(DATA SHOWN begins)

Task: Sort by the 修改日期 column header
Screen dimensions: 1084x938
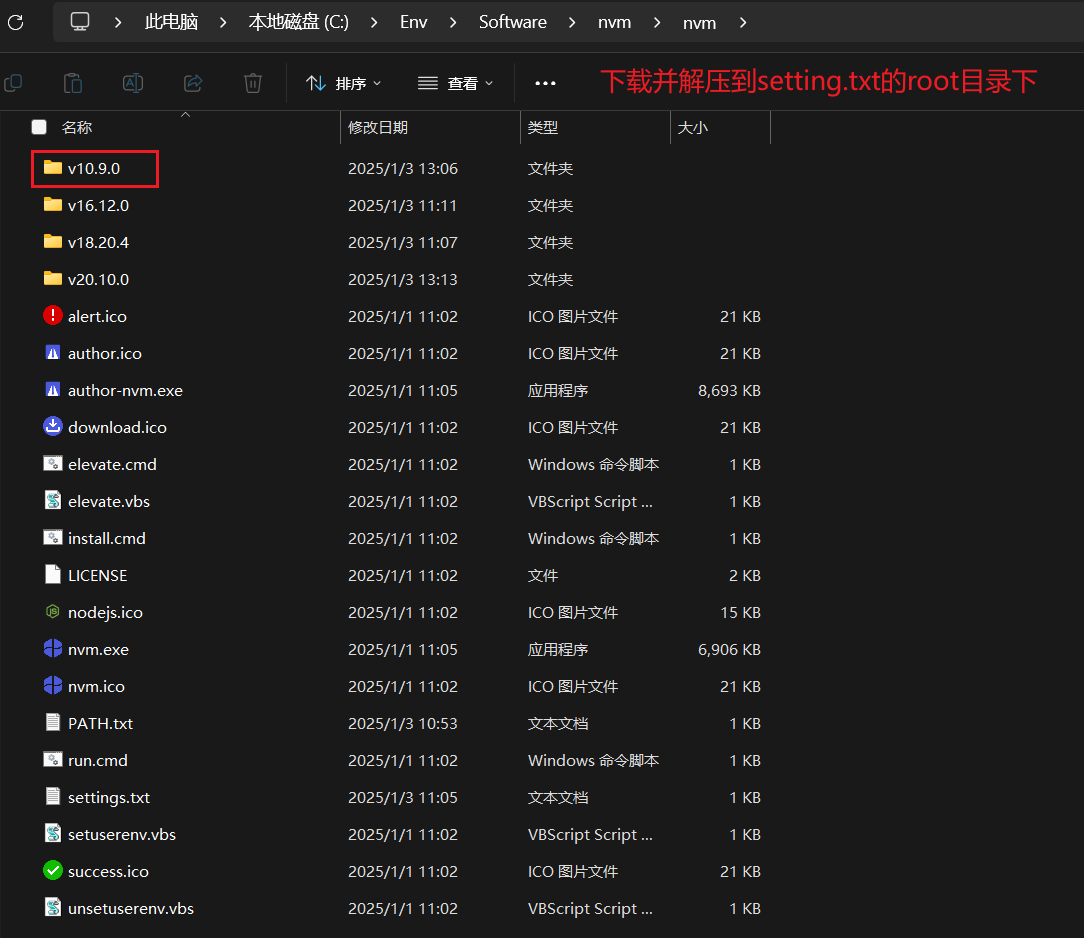Action: (378, 127)
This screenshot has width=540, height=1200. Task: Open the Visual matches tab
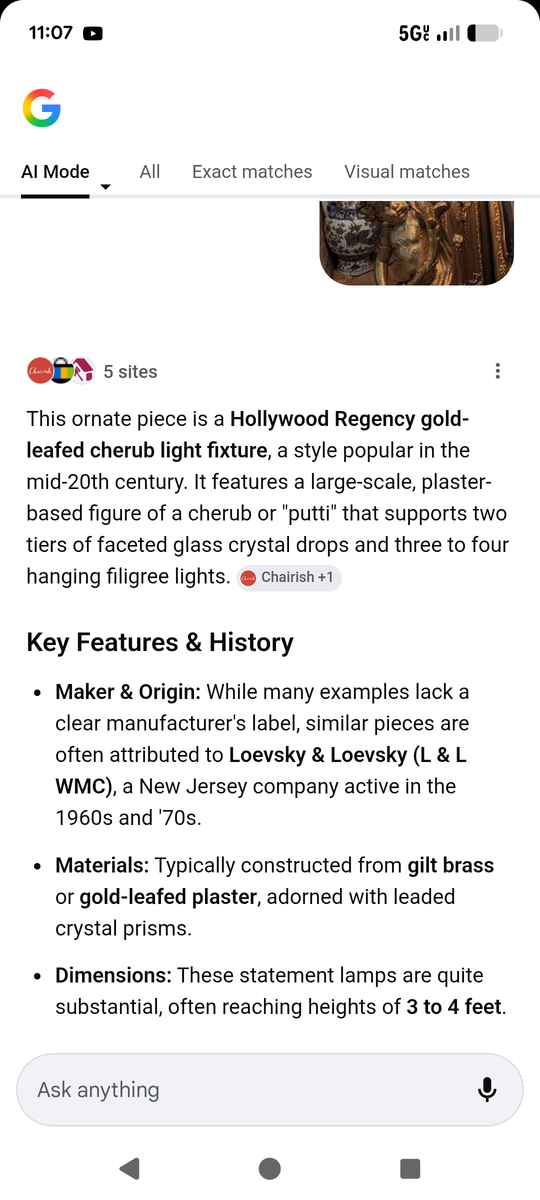(x=407, y=172)
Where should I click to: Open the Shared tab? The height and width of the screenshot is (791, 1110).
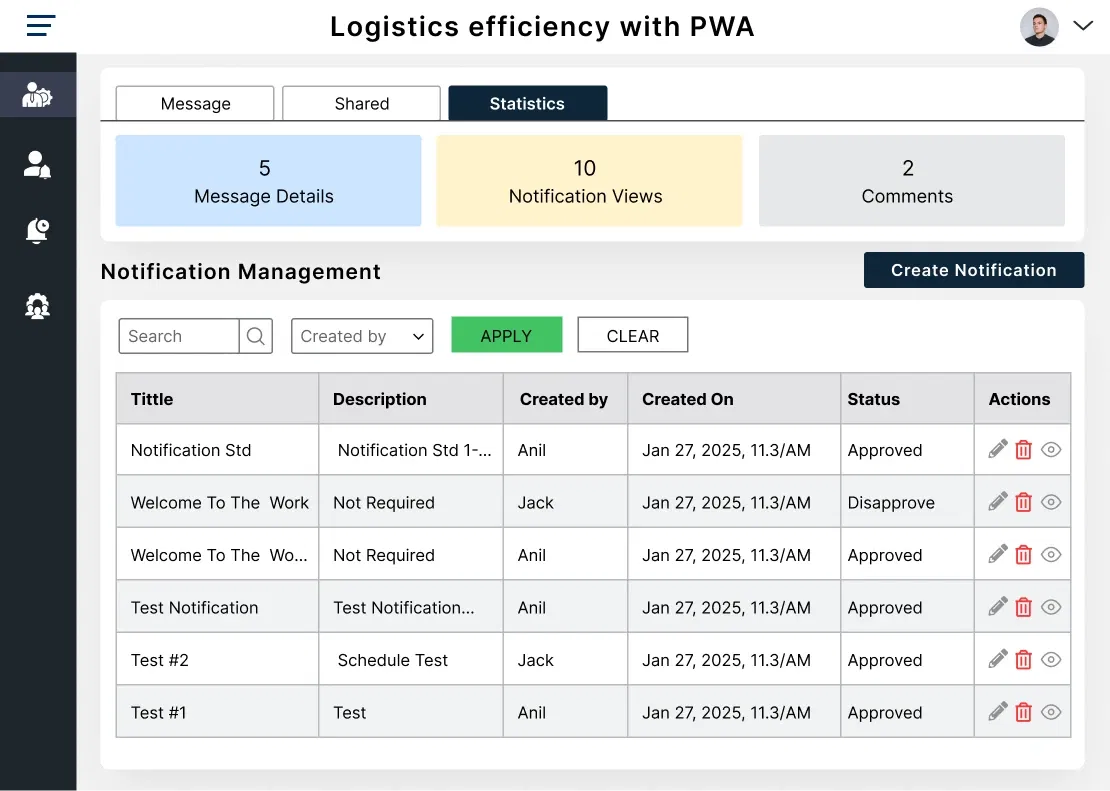click(360, 103)

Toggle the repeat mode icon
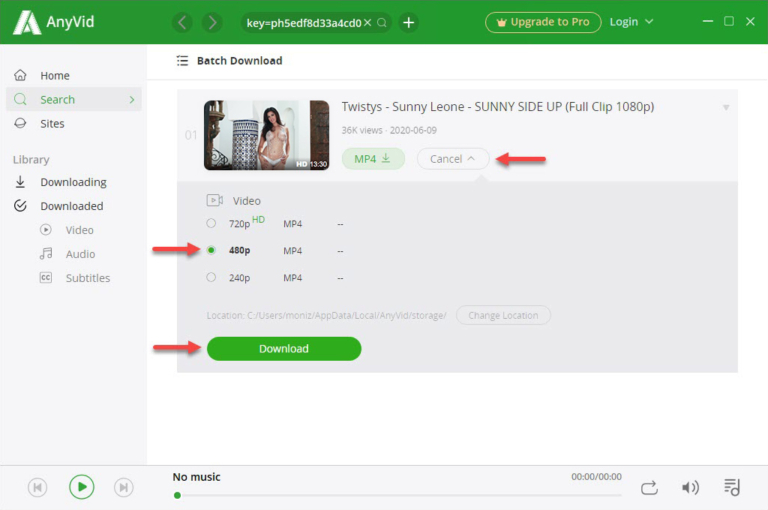[649, 487]
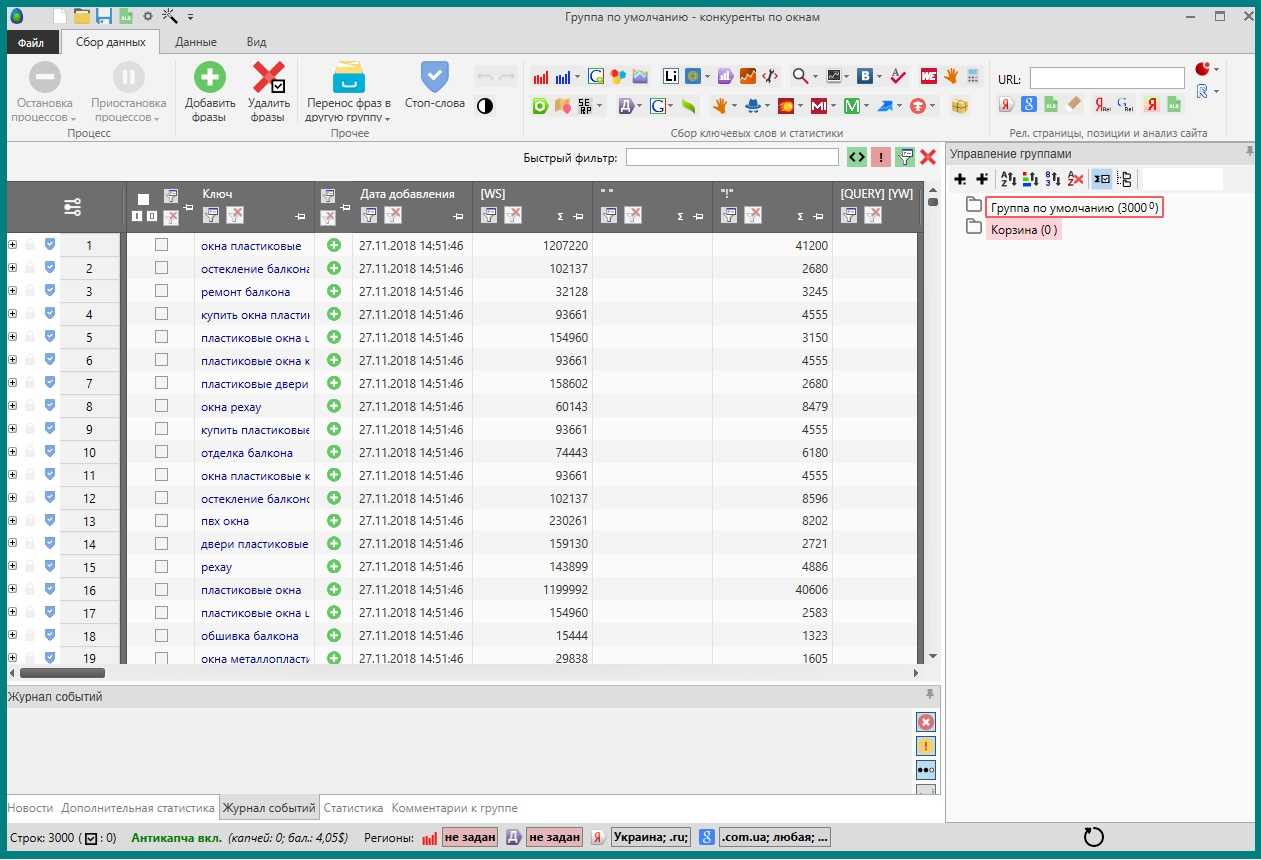This screenshot has width=1261, height=860.
Task: Click the refresh arrow icon in status bar
Action: (1093, 838)
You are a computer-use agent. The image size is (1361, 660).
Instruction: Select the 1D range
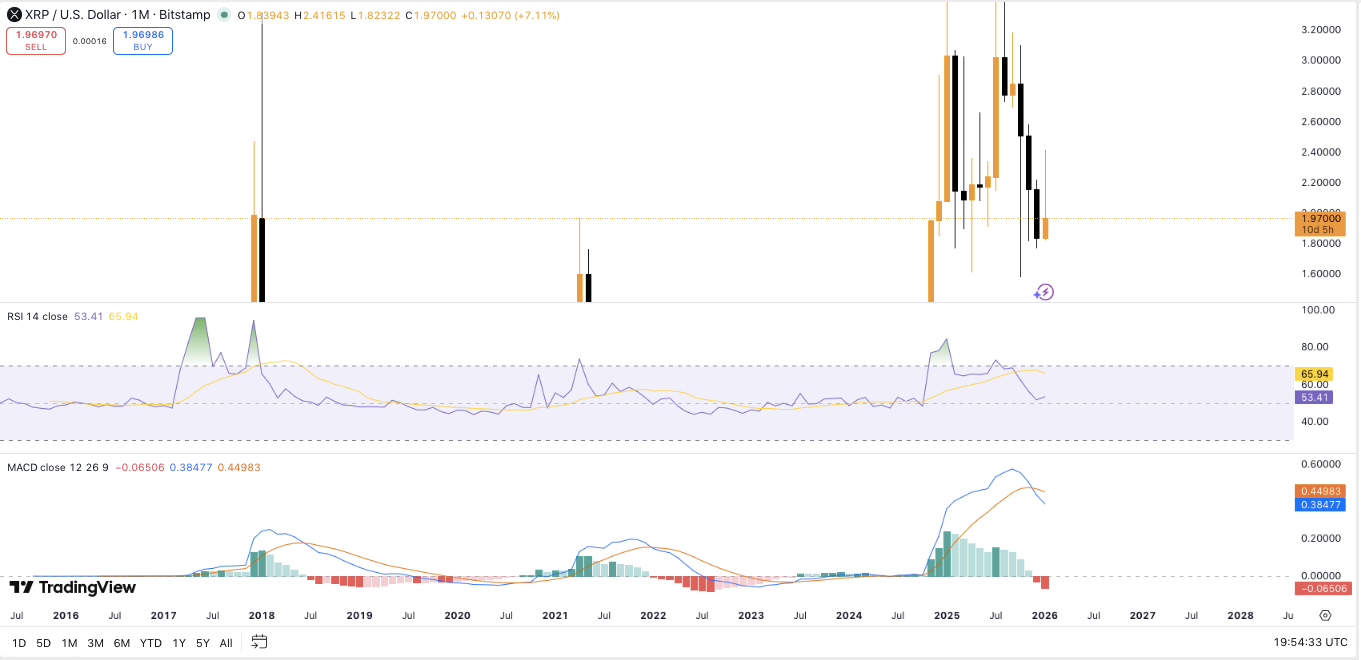click(17, 643)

(DATA SHOWN ends)

What's needed is an exact copy of every entry, minus the pictures.

Task: Sort by the 修改日期 column header
Screen dimensions: 1084x938
Action: (378, 127)
This screenshot has width=540, height=1200. Task: Open the Visual matches tab
(x=407, y=172)
Where should I click to: Open the Shared tab? The height and width of the screenshot is (791, 1110).
click(360, 103)

Toggle the repeat mode icon
[649, 487]
This screenshot has width=1261, height=860.
Task: Click the refresh arrow icon in status bar
Action: (1093, 838)
You are a computer-use agent. The image size is (1361, 660).
Instruction: Select the 1D range
click(17, 643)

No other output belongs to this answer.